**TASK DIRECTIONS**. Please output the section of the listing below that opens with the line containing "Product Details (63, 2111)" and closes with the line containing "Forlaget Oktober (24, 2436)", exactly and with nothing else.

====

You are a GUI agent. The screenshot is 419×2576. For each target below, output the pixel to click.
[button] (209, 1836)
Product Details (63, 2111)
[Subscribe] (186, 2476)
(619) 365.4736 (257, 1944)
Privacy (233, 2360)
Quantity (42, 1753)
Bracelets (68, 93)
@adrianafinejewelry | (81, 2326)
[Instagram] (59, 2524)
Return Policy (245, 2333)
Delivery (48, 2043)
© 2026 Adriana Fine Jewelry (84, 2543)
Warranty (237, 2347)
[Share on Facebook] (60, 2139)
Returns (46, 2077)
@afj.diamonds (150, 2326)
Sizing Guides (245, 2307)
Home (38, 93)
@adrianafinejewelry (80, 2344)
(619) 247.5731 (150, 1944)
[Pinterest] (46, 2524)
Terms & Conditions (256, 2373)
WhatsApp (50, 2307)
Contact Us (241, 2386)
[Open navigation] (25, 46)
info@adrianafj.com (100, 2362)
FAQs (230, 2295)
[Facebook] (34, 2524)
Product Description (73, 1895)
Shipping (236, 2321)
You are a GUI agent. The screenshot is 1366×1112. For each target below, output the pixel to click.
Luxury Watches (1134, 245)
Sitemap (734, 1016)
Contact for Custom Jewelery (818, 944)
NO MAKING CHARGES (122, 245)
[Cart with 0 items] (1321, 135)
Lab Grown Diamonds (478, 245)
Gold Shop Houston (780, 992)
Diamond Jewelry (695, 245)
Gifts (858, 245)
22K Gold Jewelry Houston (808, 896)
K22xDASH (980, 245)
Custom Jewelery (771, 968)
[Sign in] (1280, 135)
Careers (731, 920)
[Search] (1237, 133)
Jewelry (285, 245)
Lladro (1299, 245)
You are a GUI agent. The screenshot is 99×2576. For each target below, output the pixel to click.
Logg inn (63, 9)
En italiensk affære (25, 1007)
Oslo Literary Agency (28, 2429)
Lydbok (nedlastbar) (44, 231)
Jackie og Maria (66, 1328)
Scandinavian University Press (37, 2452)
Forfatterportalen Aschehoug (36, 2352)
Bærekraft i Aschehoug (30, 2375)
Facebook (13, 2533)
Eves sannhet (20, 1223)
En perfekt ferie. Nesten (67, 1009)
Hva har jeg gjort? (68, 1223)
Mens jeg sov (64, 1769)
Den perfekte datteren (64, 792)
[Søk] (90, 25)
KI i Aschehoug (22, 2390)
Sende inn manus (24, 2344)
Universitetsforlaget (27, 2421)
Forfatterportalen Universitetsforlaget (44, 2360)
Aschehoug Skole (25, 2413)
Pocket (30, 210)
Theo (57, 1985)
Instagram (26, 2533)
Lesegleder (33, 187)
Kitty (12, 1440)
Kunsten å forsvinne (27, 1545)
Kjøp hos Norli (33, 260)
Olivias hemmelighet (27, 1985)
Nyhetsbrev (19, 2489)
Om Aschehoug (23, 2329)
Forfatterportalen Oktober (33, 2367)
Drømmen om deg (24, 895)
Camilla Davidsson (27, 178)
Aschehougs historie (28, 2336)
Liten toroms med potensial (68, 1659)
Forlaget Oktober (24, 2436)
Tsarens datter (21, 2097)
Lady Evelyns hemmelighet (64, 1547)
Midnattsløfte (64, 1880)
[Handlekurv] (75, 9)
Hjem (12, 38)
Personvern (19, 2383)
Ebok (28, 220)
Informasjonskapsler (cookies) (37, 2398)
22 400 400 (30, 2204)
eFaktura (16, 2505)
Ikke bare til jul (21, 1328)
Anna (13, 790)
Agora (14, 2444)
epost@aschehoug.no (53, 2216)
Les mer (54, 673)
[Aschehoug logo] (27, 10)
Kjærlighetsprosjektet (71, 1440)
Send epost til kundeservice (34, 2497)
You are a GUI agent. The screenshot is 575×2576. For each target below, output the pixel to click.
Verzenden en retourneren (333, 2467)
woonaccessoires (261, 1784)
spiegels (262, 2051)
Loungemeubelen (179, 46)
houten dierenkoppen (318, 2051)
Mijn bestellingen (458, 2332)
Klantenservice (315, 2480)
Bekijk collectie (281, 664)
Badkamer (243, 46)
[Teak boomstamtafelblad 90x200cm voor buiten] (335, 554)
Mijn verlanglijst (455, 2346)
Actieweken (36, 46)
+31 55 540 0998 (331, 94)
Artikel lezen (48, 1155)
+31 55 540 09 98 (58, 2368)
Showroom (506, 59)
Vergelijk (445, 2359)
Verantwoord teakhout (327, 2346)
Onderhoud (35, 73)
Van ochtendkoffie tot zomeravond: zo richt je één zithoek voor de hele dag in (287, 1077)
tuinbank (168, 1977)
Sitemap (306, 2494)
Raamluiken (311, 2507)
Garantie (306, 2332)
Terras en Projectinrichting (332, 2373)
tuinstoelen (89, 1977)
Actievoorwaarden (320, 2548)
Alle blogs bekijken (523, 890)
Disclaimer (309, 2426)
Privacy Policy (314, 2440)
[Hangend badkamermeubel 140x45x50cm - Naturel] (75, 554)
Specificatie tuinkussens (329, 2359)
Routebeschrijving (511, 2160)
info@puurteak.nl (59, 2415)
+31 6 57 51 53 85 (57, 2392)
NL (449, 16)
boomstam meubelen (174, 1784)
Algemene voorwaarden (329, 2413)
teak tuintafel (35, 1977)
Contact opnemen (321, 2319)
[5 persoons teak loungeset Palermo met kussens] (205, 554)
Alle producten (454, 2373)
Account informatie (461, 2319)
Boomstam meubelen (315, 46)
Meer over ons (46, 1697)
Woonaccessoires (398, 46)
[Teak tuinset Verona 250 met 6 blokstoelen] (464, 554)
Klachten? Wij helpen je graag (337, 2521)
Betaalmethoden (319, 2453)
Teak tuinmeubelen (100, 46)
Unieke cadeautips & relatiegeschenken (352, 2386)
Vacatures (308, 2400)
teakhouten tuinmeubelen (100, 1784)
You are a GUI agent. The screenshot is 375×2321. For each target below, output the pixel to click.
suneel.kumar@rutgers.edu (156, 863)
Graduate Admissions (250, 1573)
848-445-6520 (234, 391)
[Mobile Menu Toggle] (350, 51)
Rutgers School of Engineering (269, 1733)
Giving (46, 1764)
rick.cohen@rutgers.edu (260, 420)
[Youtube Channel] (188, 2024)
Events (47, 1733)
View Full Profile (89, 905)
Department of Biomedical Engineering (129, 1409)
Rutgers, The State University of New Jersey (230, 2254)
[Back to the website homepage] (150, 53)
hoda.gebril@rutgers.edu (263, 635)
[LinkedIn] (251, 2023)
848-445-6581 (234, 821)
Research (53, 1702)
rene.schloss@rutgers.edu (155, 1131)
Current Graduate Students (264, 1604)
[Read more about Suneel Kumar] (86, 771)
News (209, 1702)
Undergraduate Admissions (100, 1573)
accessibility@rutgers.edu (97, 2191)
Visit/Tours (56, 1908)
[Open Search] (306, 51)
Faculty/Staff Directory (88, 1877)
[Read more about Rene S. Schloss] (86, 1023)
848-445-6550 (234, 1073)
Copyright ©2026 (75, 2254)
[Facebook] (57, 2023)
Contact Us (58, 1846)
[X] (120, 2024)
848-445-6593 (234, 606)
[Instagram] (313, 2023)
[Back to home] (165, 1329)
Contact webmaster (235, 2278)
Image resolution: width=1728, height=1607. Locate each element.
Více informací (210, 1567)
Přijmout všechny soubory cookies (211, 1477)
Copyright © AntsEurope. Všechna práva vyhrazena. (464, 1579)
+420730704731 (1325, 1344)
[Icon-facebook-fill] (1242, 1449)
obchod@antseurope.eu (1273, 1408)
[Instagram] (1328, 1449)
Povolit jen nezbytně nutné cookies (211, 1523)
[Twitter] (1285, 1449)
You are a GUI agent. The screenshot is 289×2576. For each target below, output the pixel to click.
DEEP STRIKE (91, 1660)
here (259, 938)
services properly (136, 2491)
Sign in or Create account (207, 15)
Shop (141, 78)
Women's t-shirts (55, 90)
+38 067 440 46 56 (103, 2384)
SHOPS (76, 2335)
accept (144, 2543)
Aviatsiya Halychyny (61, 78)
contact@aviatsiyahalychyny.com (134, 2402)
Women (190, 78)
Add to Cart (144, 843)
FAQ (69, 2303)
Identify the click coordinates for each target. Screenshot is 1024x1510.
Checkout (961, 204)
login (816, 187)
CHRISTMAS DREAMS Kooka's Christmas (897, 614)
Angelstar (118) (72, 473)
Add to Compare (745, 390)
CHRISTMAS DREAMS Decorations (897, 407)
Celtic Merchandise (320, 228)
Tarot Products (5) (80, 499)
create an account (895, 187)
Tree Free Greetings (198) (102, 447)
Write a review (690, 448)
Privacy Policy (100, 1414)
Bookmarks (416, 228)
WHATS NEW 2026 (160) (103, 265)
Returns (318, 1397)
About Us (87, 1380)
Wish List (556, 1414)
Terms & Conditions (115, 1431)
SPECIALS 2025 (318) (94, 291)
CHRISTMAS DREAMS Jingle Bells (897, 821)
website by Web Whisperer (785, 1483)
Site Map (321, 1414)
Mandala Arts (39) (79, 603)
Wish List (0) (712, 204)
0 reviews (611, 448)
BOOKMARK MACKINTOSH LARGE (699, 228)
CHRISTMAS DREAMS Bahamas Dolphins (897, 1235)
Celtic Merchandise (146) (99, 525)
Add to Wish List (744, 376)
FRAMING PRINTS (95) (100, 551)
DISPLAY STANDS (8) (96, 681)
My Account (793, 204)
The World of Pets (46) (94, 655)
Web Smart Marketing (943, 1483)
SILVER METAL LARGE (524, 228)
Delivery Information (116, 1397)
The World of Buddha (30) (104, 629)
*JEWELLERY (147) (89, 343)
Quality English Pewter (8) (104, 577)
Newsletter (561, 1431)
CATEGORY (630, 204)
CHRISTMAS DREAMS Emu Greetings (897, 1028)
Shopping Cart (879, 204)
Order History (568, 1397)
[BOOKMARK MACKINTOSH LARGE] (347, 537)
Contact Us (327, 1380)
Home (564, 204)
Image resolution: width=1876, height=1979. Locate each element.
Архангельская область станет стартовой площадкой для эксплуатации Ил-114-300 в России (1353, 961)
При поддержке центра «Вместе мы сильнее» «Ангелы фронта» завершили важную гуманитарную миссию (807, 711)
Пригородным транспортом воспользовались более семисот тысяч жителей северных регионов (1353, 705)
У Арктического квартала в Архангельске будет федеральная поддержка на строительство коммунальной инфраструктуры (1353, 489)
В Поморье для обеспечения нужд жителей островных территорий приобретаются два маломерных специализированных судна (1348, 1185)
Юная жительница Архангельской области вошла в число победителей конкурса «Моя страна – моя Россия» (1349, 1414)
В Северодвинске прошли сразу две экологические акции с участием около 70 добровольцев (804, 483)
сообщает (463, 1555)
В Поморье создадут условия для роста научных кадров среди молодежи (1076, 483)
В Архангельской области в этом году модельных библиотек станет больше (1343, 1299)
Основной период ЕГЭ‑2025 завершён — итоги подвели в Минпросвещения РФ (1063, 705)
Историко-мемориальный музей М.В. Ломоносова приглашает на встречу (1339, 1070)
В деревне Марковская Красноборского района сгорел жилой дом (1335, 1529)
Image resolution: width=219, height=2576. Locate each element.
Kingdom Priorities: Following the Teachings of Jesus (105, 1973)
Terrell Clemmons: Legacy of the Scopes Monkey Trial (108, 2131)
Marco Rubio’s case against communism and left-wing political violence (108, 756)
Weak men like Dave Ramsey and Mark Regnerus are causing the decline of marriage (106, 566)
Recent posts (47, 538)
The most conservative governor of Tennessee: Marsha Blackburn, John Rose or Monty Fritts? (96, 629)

====

**YOUR SOLUTION**.
Product Details (63, 2111)
[Subscribe] (186, 2476)
(619) 365.4736 (257, 1944)
Privacy (233, 2360)
Quantity (42, 1753)
Bracelets (68, 93)
@adrianafinejewelry | (81, 2326)
[Instagram] (59, 2524)
Return Policy (245, 2333)
Delivery (48, 2043)
© 2026 Adriana Fine Jewelry (84, 2543)
Warranty (237, 2347)
[Share on Facebook] (60, 2139)
Returns (46, 2077)
@afj.diamonds (150, 2326)
Sizing Guides (245, 2307)
Home (38, 93)
@adrianafinejewelry (80, 2344)
(619) 247.5731 (150, 1944)
[Pinterest] (46, 2524)
Terms & Conditions (256, 2373)
WhatsApp (50, 2307)
Contact Us (241, 2386)
[Open navigation] (25, 46)
info@adrianafj.com (100, 2362)
FAQs (230, 2295)
[Facebook] (34, 2524)
Product Description (73, 1895)
Shipping (236, 2321)
You are a GUI agent. The screenshot is 1366×1112. For each target below, output the pixel to click.
Luxury Watches (1134, 245)
Sitemap (734, 1016)
Contact for Custom Jewelery (818, 944)
NO MAKING CHARGES (122, 245)
[Cart with 0 items] (1321, 135)
Lab Grown Diamonds (478, 245)
Gold Shop Houston (780, 992)
Diamond Jewelry (695, 245)
Gifts (858, 245)
22K Gold Jewelry Houston (808, 896)
K22xDASH (980, 245)
Custom Jewelery (771, 968)
[Sign in] (1280, 135)
Careers (731, 920)
[Search] (1237, 133)
Jewelry (285, 245)
Lladro (1299, 245)
You are a GUI agent. The screenshot is 99×2576. For each target below, output the pixel to click.
Logg inn (63, 9)
En italiensk affære (25, 1007)
Oslo Literary Agency (28, 2429)
Lydbok (nedlastbar) (44, 231)
Jackie og Maria (66, 1328)
Scandinavian University Press (37, 2452)
Forfatterportalen Aschehoug (36, 2352)
Bærekraft i Aschehoug (30, 2375)
Facebook (13, 2533)
Eves sannhet (20, 1223)
En perfekt ferie. Nesten (67, 1009)
Hva har jeg gjort? (68, 1223)
Mens jeg sov (64, 1769)
Den perfekte datteren (64, 792)
[Søk] (90, 25)
KI i Aschehoug (22, 2390)
Sende inn manus (24, 2344)
Universitetsforlaget (27, 2421)
Forfatterportalen Universitetsforlaget (44, 2360)
Aschehoug Skole (25, 2413)
Pocket (30, 210)
Theo (57, 1985)
Instagram (26, 2533)
Lesegleder (33, 187)
Kitty (12, 1440)
Kunsten å forsvinne (27, 1545)
Kjøp hos Norli (33, 260)
Olivias hemmelighet (27, 1985)
Nyhetsbrev (19, 2489)
Om Aschehoug (23, 2329)
Forfatterportalen Oktober (33, 2367)
Drømmen om deg (24, 895)
Camilla Davidsson (27, 178)
Aschehougs historie (28, 2336)
Liten toroms med potensial (68, 1659)
Forlaget Oktober (24, 2436)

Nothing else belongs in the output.